### Directions for this task
Find the line that contains "This screenshot has width=451, height=423." in the records below, then repeat exactly that line and each one after it, leaving pictures out.

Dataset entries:
================================

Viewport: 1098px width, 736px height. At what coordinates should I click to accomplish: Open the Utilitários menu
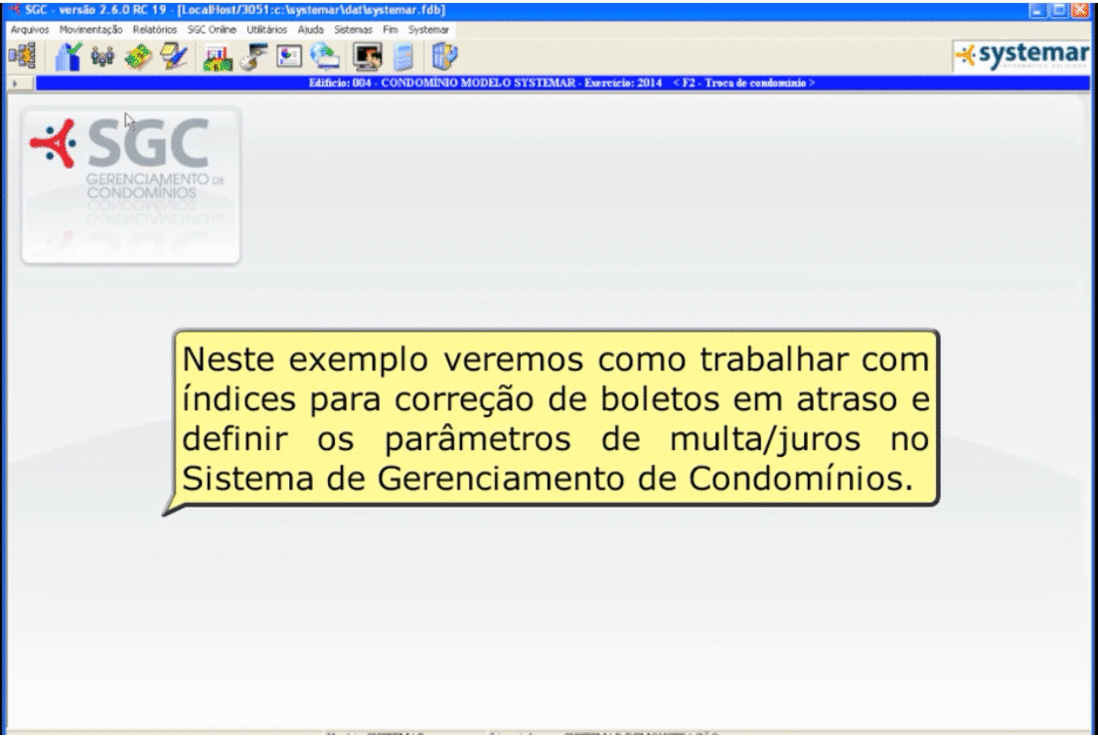pos(266,30)
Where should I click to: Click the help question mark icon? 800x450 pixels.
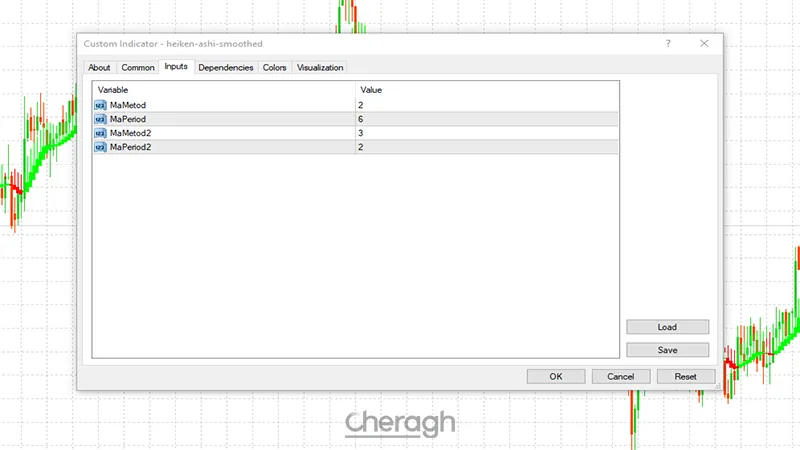(667, 44)
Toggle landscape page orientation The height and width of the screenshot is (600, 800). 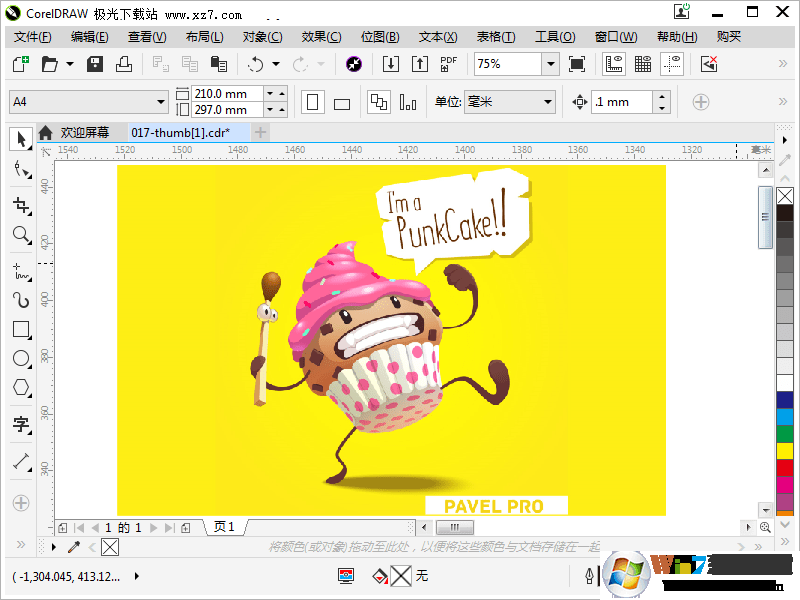341,102
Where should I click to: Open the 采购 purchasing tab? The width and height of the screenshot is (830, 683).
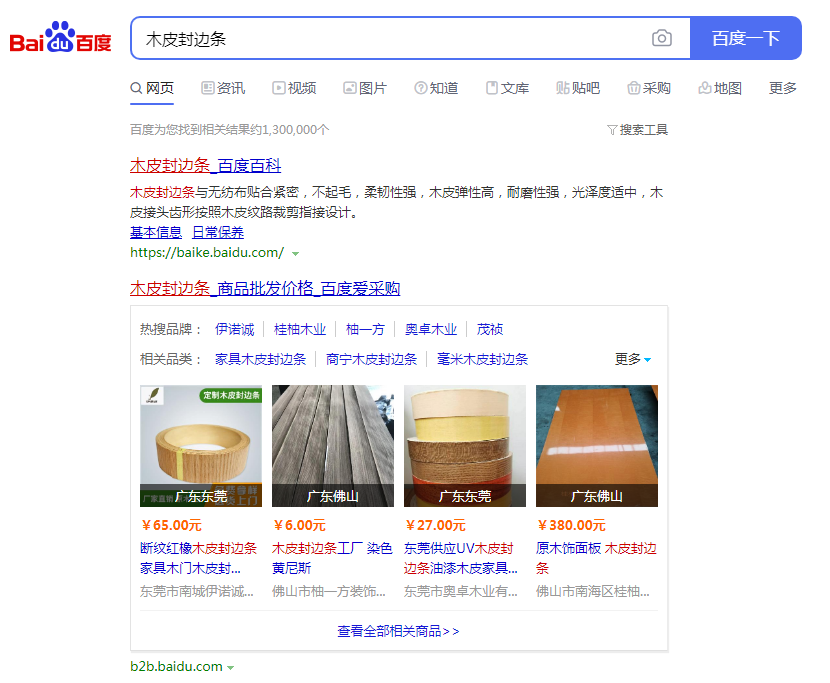[x=649, y=88]
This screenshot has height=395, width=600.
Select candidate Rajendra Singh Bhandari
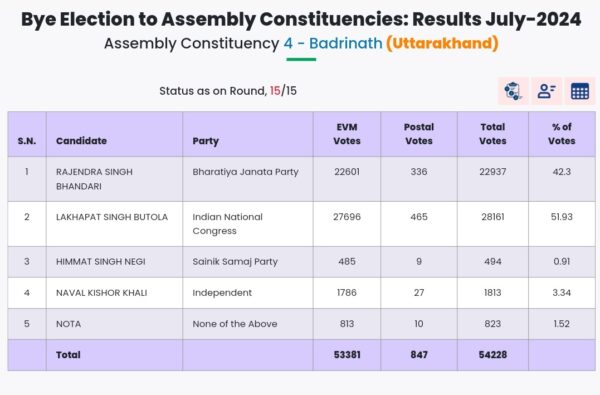[94, 179]
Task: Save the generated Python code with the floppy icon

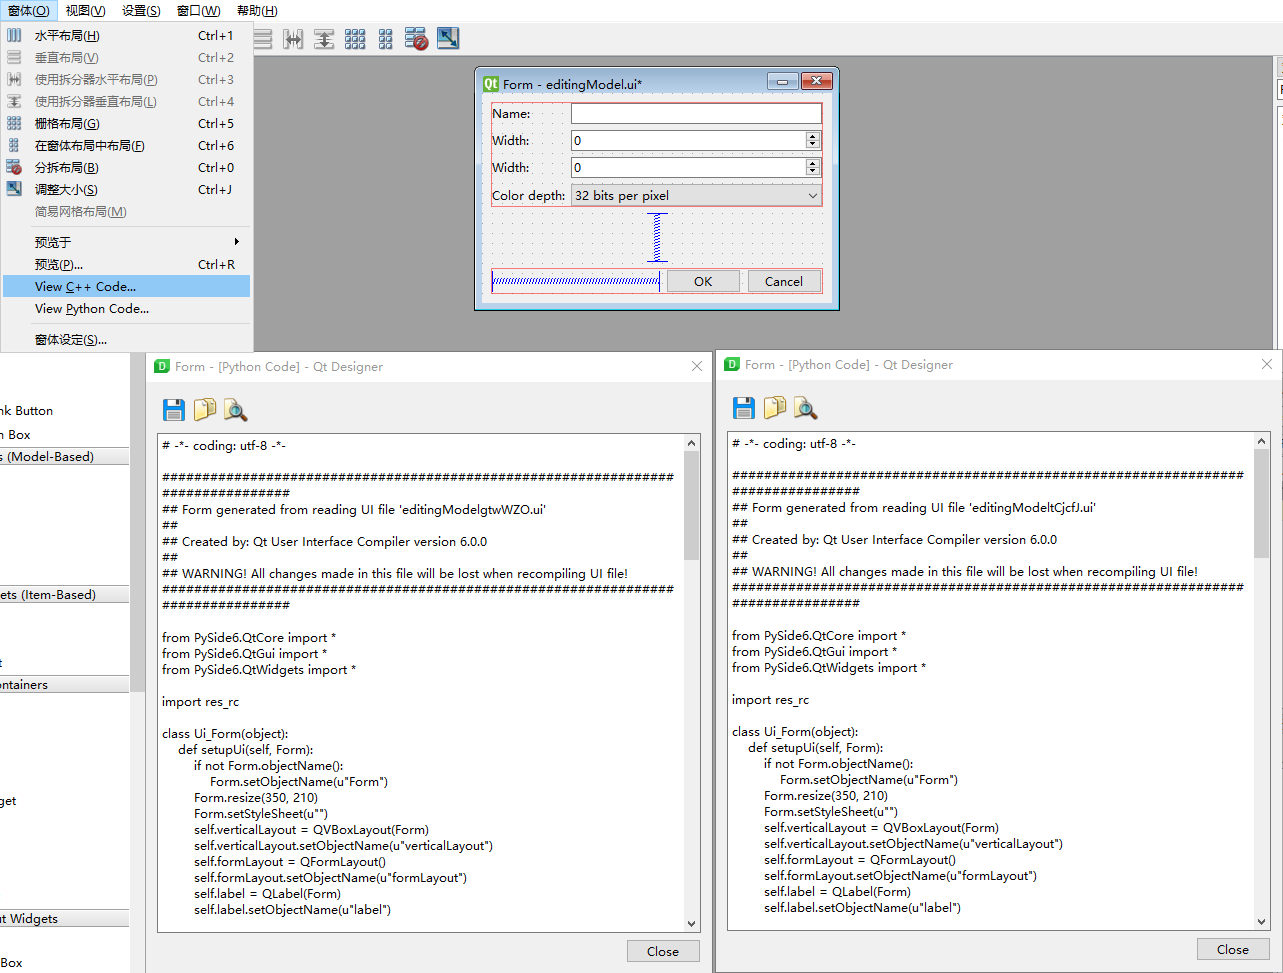Action: point(173,409)
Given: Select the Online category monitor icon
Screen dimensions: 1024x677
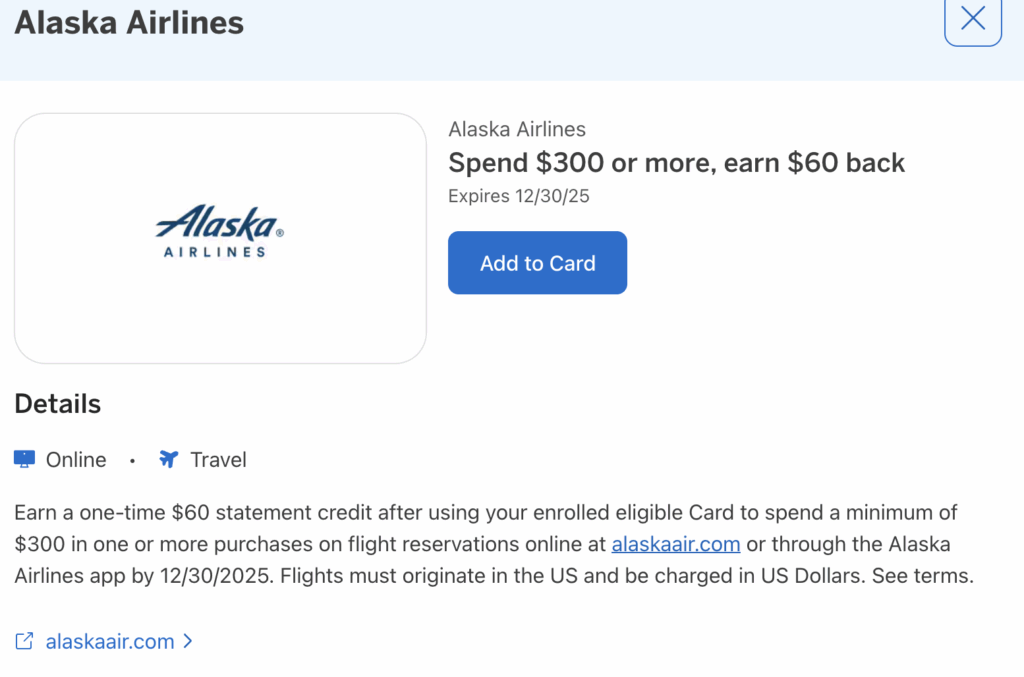Looking at the screenshot, I should (22, 458).
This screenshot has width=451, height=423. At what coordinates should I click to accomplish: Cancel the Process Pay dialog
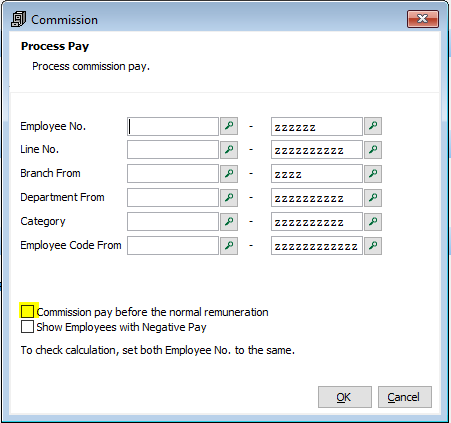(x=405, y=397)
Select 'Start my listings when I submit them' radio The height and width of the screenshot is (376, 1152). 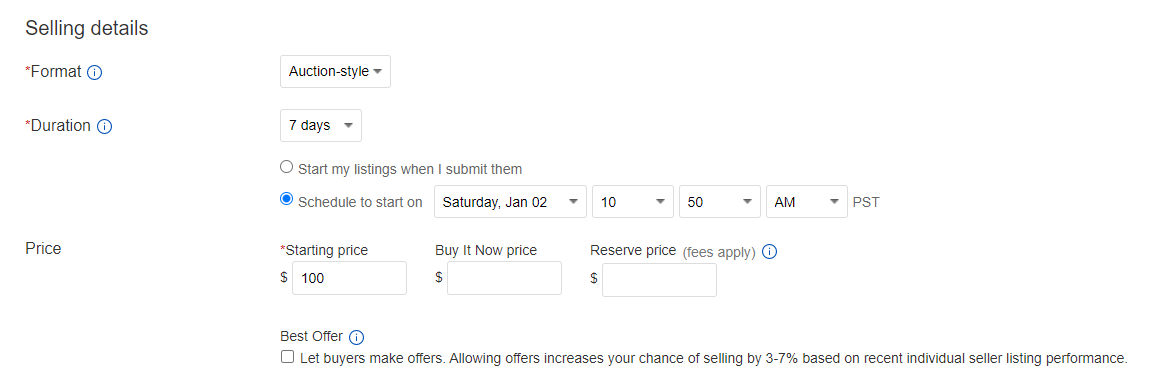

================================

### Result of this task
This screenshot has width=451, height=423. At what coordinates should I click to accomplish: Cancel the Process Pay dialog
(x=405, y=397)
Select 'Start my listings when I submit them' radio The height and width of the screenshot is (376, 1152). 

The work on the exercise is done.